━━━━━ СТРАНИЦА

Однако после этого моё отношение к ней лишь ухудшилось - не переношу хищников. А она была хищницей - наглой, эгоистичной. Но делать было нечего, расплакалась и уехала в Днепропетровск к мужу.
Когда она уехала, стало легче дышать, работать. В Коктебеле собралось в то лето много интересных людей, с которыми меня перезнакомил пронырливый Коваленко. Там отдыхали и крутили любовь в открытую жена знаменитого кинорежиссёра Басова Наташа Фатеева, миловидная молодая женщина с голубыми, как море, глазами, и совсем юный, 20-летний актёр, снявшийся впервые в кино после окончания ВГИКа, Никита Михалков - будущий кинорежиссёр. Никита снялся тогда в фильме "Я шагаю по Москве", был очень свежий, искренний человек и влюблён был в Наташу со всей юношеской пылкостью. И хотя она была старше его лет на 7-8, заметно этого не было, и она отдалась свежему чувству тоже, не задумываясь ни о чём. С Никитой они были изумительно красивой парой.
А вот сын у Фатеевой от Басова был точной копией отца - ушастый, рыжий, в веснушках. Бедный мальчишка ничего не унаследовал от красавицы-матери и диссонировал в этой запретной любви.

━━━━━━━━━━

• _ЗАДАНИЕ_
В каком фильме, согласно странице, тогда снялся Никита Михалков? Приведённый далее материал здесь не используется.

━━━━━ СОХРАНЁННЫЕ ДАННЫЕ

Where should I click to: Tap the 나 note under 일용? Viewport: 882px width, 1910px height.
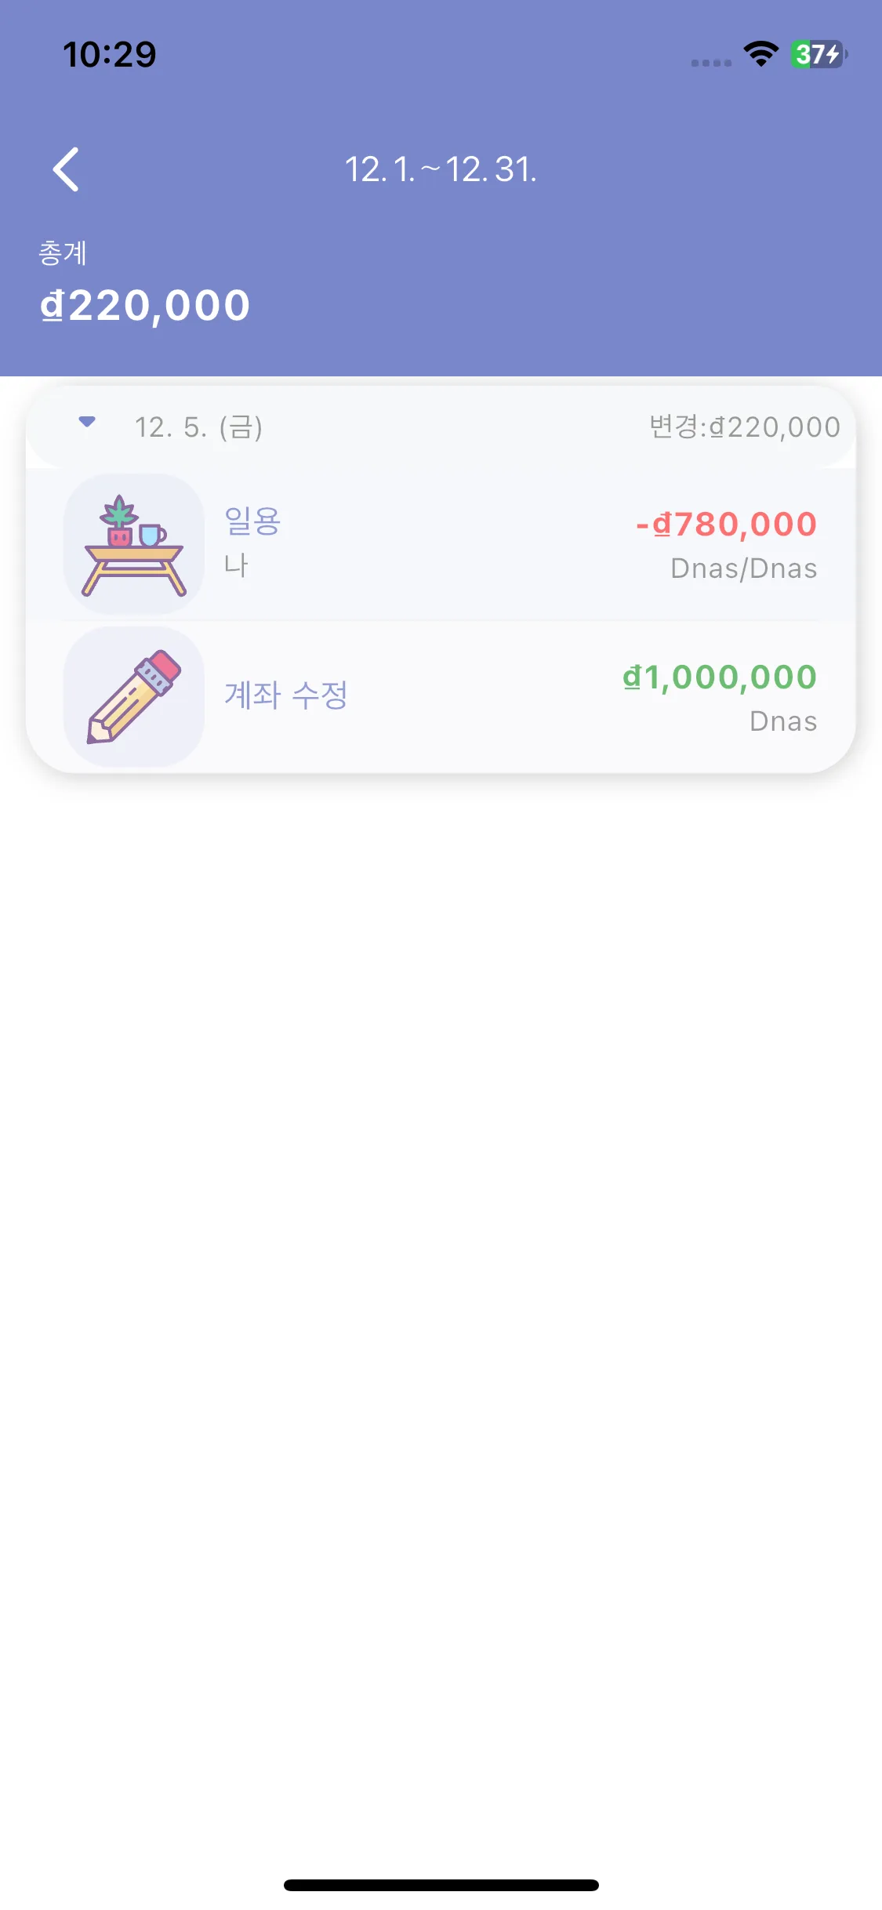(x=236, y=565)
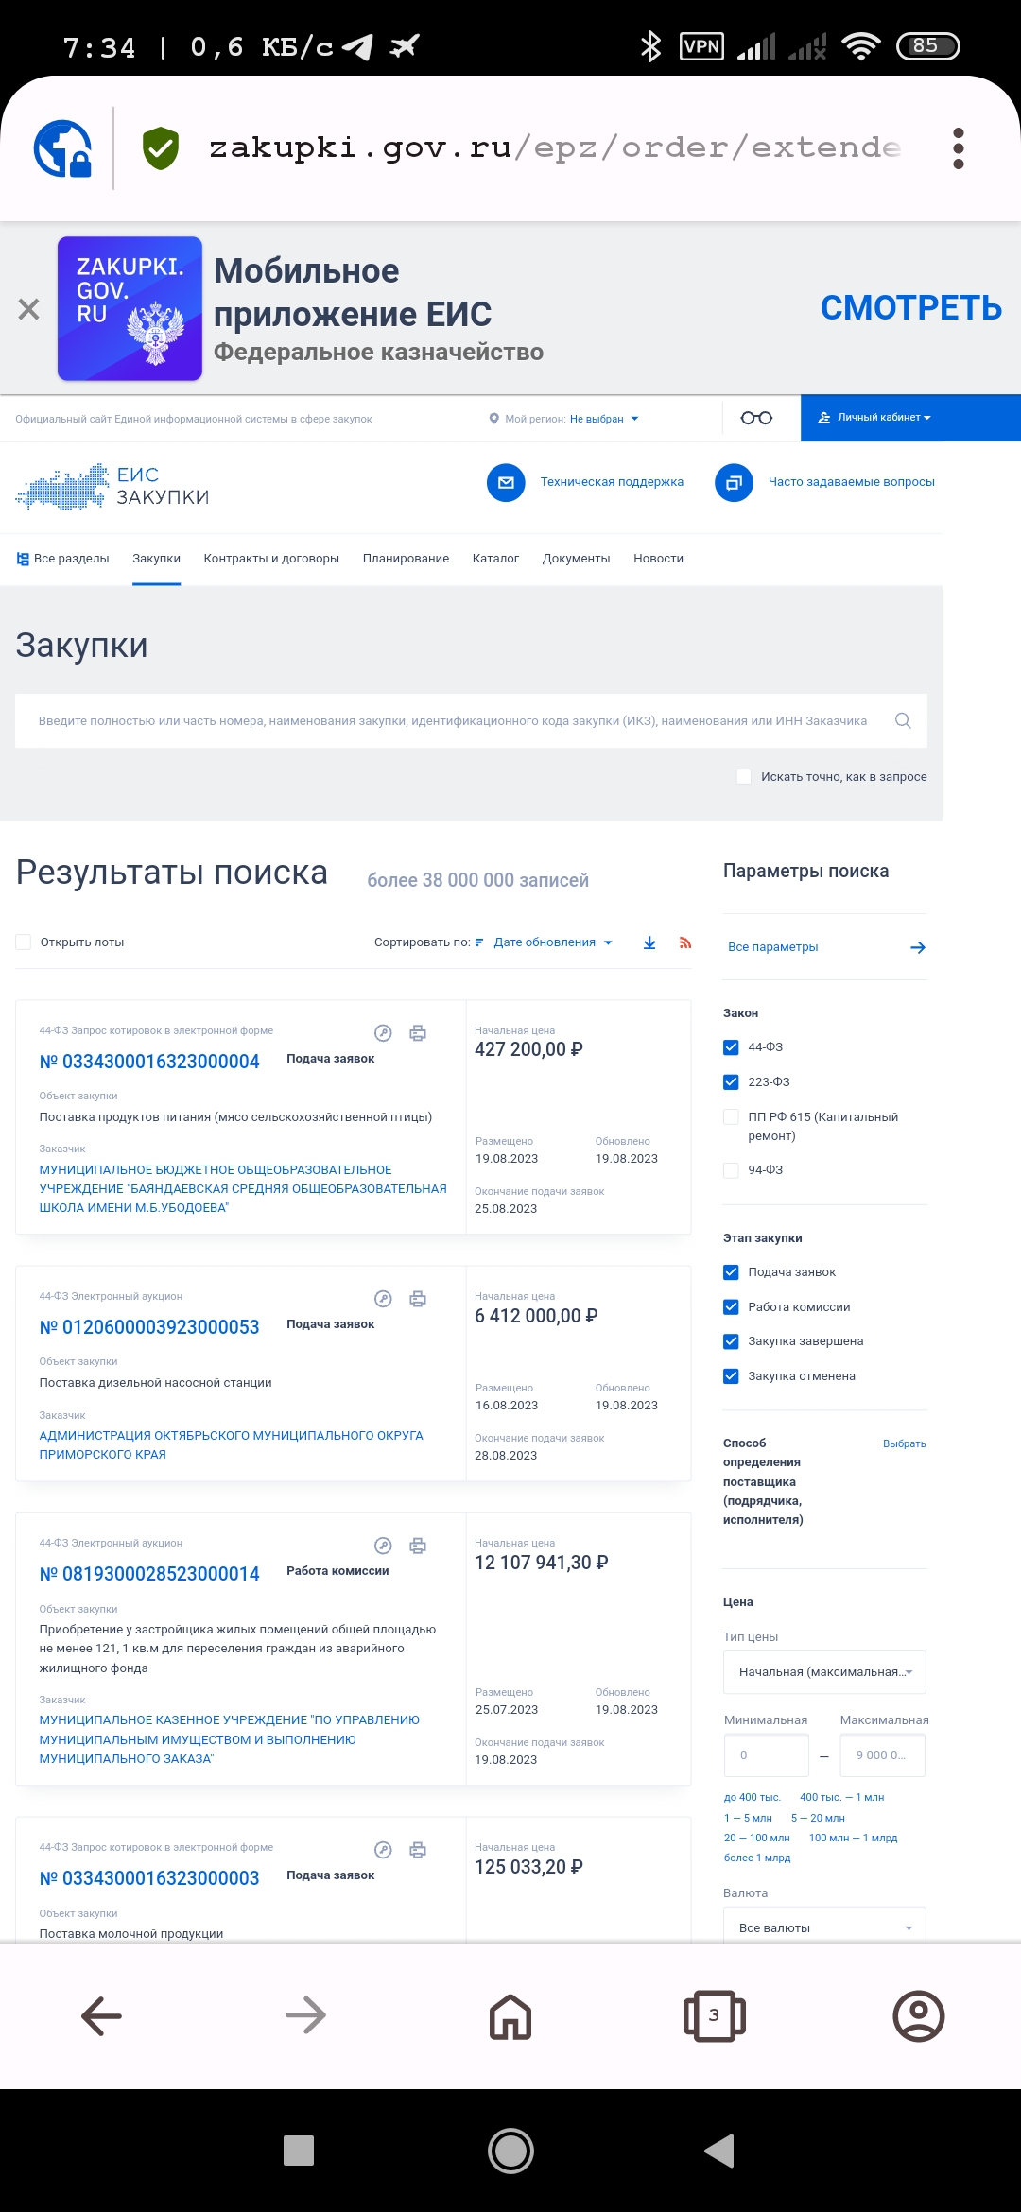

━━━━━━━━━━

• _ОТВЕТ_
В фильме «Я шагаю по Москве».